KAISERSLAUTERN, Germany — The moment it dawned on her that the accolades being shared at the staff meeting were about her, Sarah Loomis couldn’t stop shaking.
Loomis, an educational technologist at Kaiserslautern Elementary School, and her colleagues were meeting the Department of Defense Education Activity’s new director, Thomas Brady.
Brady used the opportunity to announce DODEA’s selection for teacher of the year, reading comments others said about the educator and her achievements before revealing her name.
When Loomis heard the word “technology,” she knew it was her.
“The more that he read, the faster she shook,” said Marion Sutton, Loomis’ principal, who was sitting behind her and was in on the surprise.
Later, Brady gave Loomis a hug and observed she was still shaking when they stood for a photo, Loomis said.
“I’m like, ‘This is huge,’ ” she recalled saying. “I wasn’t ready.”
Loomis has stopped shaking, though admitted her hands were sweating during an interview Friday. She’s not used to all the attention. But she’s thrilled to represent the nation’s military school system, for which she’s worked the past 12 years.
“It’s a huge, huge honor,” she said. “I represent all of the teachers in DODEA now and the education profession. There couldn’t be a greater honor than to represent your colleagues.
“I’m passionate about education,” she added. “It’s very exciting to go out and share that with others.”
As DODEA’s teacher of the year, she’ll go on to compete for national teacher of the year honors, and next spring she and other state finalists will go to the White House and meet the president.
Loomis, 44, came to DODEA in 2004 by way of Alaska. After one year of teaching seventh-grade math at Bitburg Middle School, she filled a vacancy for the school’s educational technologist, a position she held at Kaiserslautern Middle School, Kaiserslautern High School, Ramstein Intermediate School and, for the last four years, at KES.
“It’s a fantastic job,” she said. “I love it.”
Loomis doesn’t have a classroom in the traditional sense. Her job is to “help integrate technology into the classroom in meaningful ways — not just, ‘Oh, we used the computer today,’ ” she said. She goes where she’s needed, helping students in their classrooms, leading instruction on computers at the library or collaborating with her colleagues, among other tasks.
“She never slows down,” Sutton said.
Sutton nominated Loomis for teacher of the year, something she’s never done, she said. “She’s phenomenal. She’s never afraid to try new things. She’s so enthusiastic” she can work with everyone on staff. “You don’t find that very often,” Sutton said.
This school year, Loomis introduced computer coding, inspired by the “Hour of Code,” a nationwide campaign asking schools, teachers and parents to help introduce students to computer programming during Computer Science Education Week in December.
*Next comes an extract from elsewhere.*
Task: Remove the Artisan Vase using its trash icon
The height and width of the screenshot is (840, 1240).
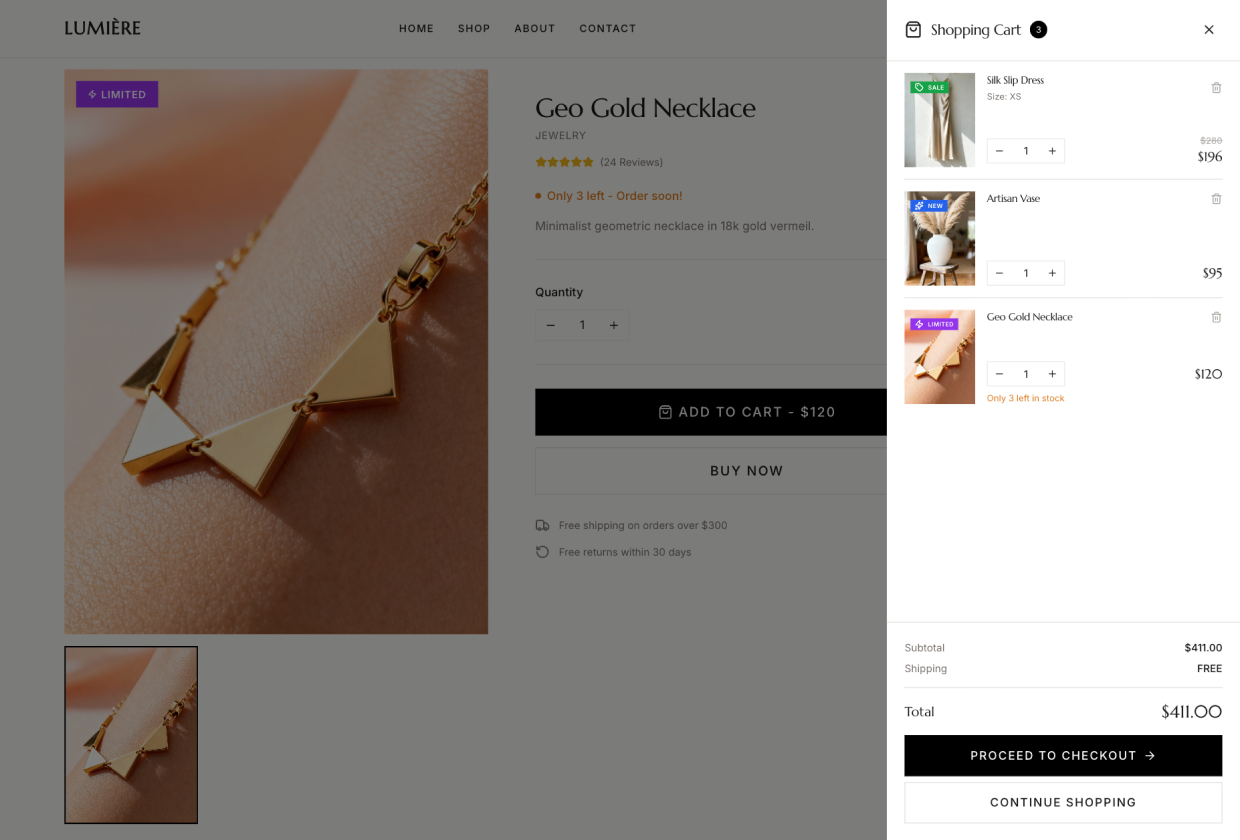Action: (1216, 198)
“When I found out about [the campaign], I asked Ms. Sutton, ‘I don’t know how to computer program at all, but I think this would be a really great experience for the kids,’ ” Loomis recalled.
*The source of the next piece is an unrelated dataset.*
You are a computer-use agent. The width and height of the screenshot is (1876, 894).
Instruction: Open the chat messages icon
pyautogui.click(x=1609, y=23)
With the green light, Loomis introduced basic computer coding to the school’s third-, fourth- and fifth-grade classes.
They ate it up.
“I was thinking it was only going to be maybe three or four lessons, and I did it every Thursday for two quarters,” she said.
“The school was on fire,” Sutton said.
One pupil made a game with a race car track and obstacles, Loomis said.
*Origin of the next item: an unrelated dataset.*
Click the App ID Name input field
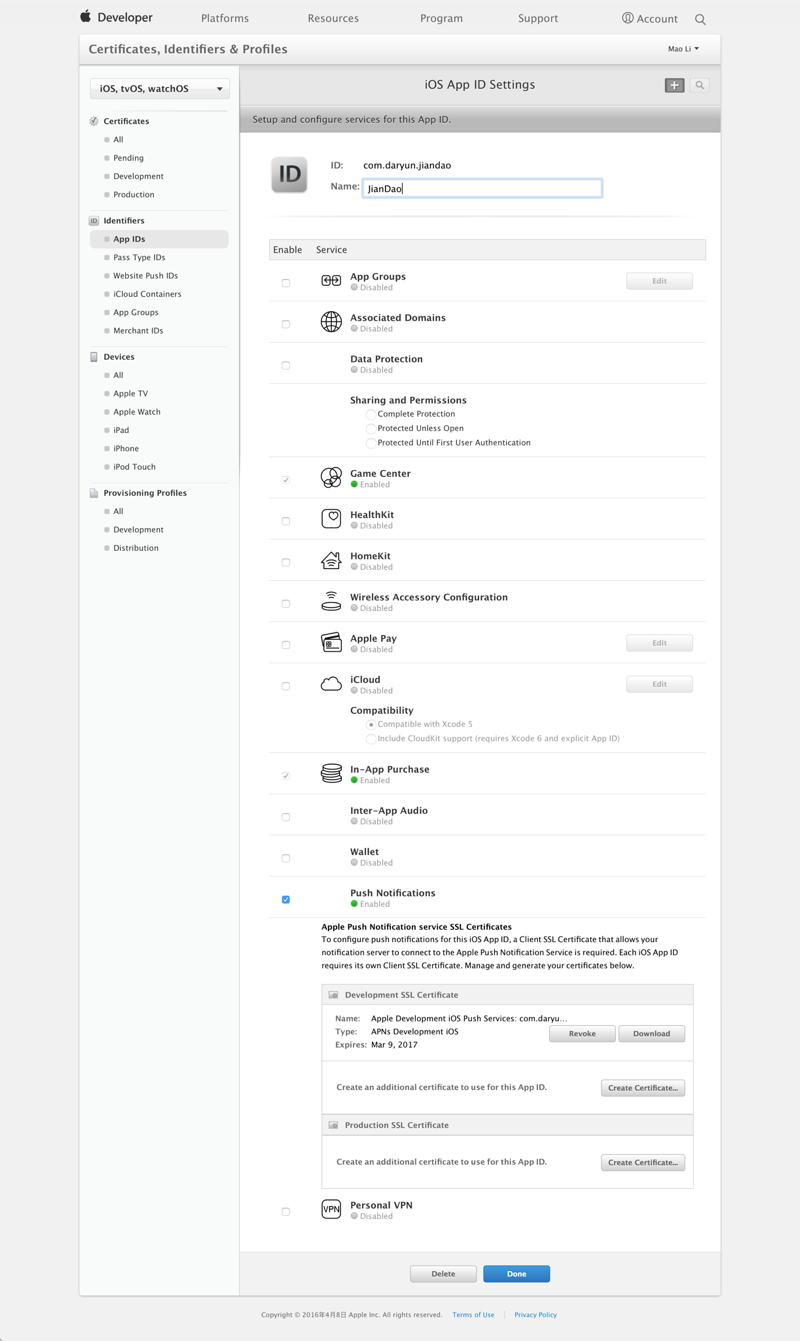The width and height of the screenshot is (800, 1341). (x=482, y=188)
“The kids would walk down the hall and say, ‘How many lines of code did you write today?’ ‘I made a game last night. You’ve got to see it.’
“I was just blown away by their excitement,” Loomis said.
Even the youngest students at KES, the kindergartners, are using technology. On Friday, a class of 5-year-olds sat before desktop computers in the library composing a digital Father’s Day card. They typed sentences to their dads and illustrated the background.
With a smile and patience, Loomis stopped to help every child, answering their questions and monitoring their progress.
“What button do you push to erase backwards? Excellent,” she told one pupil.
And to another: “What’s one of your dad’s favorite things to do?” When the boy replied video games, she showed him how to make a square box look like a TV on his card.
Kindergarten teacher Stephanie Hudnall said the project has been a work in progress since January. Loomis worked with the pupils in small groups, showing them how to type and use “pixie,” a software program for kids that allows them to create digital artwork.
“Then we bring them here to do it as a group,” she said.
“Mrs. Loomis is fantastic,” Hudnall said. “She has patience; she’s energetic. There’s never a ‘no,’ and if there is a ‘no,’ well, it’s ‘we’ll just figure it out.’ ”
Though a DODEA award probably doesn’t mean much to the kindergartners, they seemed to agree that Loomis is special.
“She’s very cool,” said kindergartner Sean Simpkins.
“And she lets us use computers,” classmate Michael Hamlett said.